Friday 10 July 2015

A descendant of Chinese goldminers joins up



One of the final trees to be planted in the Avenue of Honour - number 3351 belongs to a soldier named Clarence Rupert Lepp. It was planted by Miss M Streeter on June 9, 1919.



Clarence was born in Ballarat East in 1895, one of nine children born to James Henry and Emma Dinah Lepp (nee Foon). He gave his occupation on his enlistment papers as 'ham and bacon curer'. Clarence’s grandfather, James Wong Lepp, was a Chinese miner who emigrated to Victoria from Canton in 1853. James later became the manager and owner of the Golden Point Hotel.



Clarence enlisted in the AIF on 15 July 1915, some eight weeks after the disastrous landing at Anzac Cove in Gallipoli. That July saw a huge upswing in the numbers of AIF volunteers, with over 37 000 men joining up.
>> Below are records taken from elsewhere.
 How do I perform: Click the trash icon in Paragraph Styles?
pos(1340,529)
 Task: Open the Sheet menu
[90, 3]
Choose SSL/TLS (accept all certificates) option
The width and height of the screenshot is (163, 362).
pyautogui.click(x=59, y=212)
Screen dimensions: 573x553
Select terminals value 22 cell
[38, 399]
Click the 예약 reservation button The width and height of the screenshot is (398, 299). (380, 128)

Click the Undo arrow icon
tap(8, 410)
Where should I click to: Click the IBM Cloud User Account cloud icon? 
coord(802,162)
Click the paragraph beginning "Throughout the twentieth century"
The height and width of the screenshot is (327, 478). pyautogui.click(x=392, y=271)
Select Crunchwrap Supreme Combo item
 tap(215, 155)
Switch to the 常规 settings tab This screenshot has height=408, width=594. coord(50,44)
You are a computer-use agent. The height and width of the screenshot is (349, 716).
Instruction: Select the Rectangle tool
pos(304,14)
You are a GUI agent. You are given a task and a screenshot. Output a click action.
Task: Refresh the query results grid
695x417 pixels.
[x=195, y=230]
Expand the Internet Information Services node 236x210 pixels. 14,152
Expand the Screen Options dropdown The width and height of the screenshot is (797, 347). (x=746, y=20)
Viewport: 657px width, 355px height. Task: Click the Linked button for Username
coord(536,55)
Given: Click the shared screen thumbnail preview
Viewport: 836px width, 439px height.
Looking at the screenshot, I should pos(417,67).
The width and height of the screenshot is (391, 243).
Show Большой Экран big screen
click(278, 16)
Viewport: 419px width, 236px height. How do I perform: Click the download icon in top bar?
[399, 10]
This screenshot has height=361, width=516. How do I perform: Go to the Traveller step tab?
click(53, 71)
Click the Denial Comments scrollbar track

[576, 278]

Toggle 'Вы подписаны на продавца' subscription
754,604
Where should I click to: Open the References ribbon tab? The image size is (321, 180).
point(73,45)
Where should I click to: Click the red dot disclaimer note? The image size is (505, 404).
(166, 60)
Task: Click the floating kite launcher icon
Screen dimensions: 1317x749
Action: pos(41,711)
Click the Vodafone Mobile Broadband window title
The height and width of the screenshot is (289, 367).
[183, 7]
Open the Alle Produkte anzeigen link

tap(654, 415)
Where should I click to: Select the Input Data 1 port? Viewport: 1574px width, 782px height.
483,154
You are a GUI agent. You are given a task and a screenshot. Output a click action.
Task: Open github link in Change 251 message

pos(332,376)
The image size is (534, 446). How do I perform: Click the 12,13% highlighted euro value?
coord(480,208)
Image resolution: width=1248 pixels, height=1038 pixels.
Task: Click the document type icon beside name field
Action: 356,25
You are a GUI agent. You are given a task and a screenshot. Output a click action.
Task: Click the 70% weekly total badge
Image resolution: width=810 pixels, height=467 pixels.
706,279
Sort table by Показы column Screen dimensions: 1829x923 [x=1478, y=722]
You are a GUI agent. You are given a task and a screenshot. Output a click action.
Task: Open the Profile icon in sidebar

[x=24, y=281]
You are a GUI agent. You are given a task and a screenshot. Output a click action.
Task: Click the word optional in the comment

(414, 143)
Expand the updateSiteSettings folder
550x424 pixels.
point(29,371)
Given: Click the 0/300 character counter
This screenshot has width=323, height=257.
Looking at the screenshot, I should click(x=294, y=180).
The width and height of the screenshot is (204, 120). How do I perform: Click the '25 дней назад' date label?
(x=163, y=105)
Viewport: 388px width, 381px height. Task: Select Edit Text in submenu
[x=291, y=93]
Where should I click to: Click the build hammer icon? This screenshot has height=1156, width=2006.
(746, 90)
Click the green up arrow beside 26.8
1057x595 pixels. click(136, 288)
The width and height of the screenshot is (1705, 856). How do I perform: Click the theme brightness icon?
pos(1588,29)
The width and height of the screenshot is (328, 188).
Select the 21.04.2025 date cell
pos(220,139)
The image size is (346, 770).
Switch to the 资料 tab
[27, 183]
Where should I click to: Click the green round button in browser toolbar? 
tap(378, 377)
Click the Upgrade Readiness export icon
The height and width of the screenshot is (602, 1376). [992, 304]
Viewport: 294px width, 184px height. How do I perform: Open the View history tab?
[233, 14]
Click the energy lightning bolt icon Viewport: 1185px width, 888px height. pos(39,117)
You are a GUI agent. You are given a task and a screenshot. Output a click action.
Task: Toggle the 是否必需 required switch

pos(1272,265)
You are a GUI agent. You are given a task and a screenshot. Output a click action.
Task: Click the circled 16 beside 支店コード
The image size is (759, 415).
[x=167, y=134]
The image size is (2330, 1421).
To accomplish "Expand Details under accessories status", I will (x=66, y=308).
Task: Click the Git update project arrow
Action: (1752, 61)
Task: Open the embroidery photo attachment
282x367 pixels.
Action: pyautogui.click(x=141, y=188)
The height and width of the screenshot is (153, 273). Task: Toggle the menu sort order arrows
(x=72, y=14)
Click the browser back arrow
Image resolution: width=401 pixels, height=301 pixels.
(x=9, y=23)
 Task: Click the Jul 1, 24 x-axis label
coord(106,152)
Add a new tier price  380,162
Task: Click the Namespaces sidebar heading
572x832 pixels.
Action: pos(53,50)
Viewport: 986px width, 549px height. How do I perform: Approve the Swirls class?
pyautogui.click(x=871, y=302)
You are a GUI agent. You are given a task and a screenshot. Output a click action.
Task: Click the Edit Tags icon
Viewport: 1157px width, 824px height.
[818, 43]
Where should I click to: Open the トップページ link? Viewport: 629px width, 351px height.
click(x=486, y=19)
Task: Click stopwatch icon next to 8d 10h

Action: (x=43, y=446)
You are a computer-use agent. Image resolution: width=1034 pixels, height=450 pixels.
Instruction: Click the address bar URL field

Clarence's family were well represented in the AIF, with his two older brothers and three cousins also enlisted.



At the time of joining, Clarence was just over 20 years old. Recruitment criteria had previously been quite strict in the AIF, with soldiers having to be at least 5 feet 6 inches but in July these restrictions were lowered so that Clarence, at 5 feet 2 inches was now eligible to join up. Clarence's father had died in 1908, so his papers give his mother as his next of kin.


Private Clarence Rupert Lepp was assigned to the 4th Reinforcements of the 24th Battalion and, after rudimentary training in Broadmeadows, sailed for Egypt at the end of September aboard HMAT Honorato. 





Clarence Lepp is sitting front and center in this photograph, taken sometime before his embarkation in September 1915. His brother James is standing behind him, second from the right. This picture includes other diggers of Chinese descent and is a very historically important photograph.  It was very kindly lent to us for use in this blog by Susan J. Dick, who received the photograph from her mother-in-law, Patricia J. (Egan) Autry, a niece of Albert Mong, the soldier sitting at lower left.
The soldiers' names, from left to right, are:
Top: Albert Hon, John Fenotti (d.1916),
Center: Leslie Richard Robertson, Albert George Crees, James Edwin Clarence Lepp, Harold Furlong,
Seated: Albert Mong, Clarence Rupert Lepp, Stanley Welsh (d. 1917).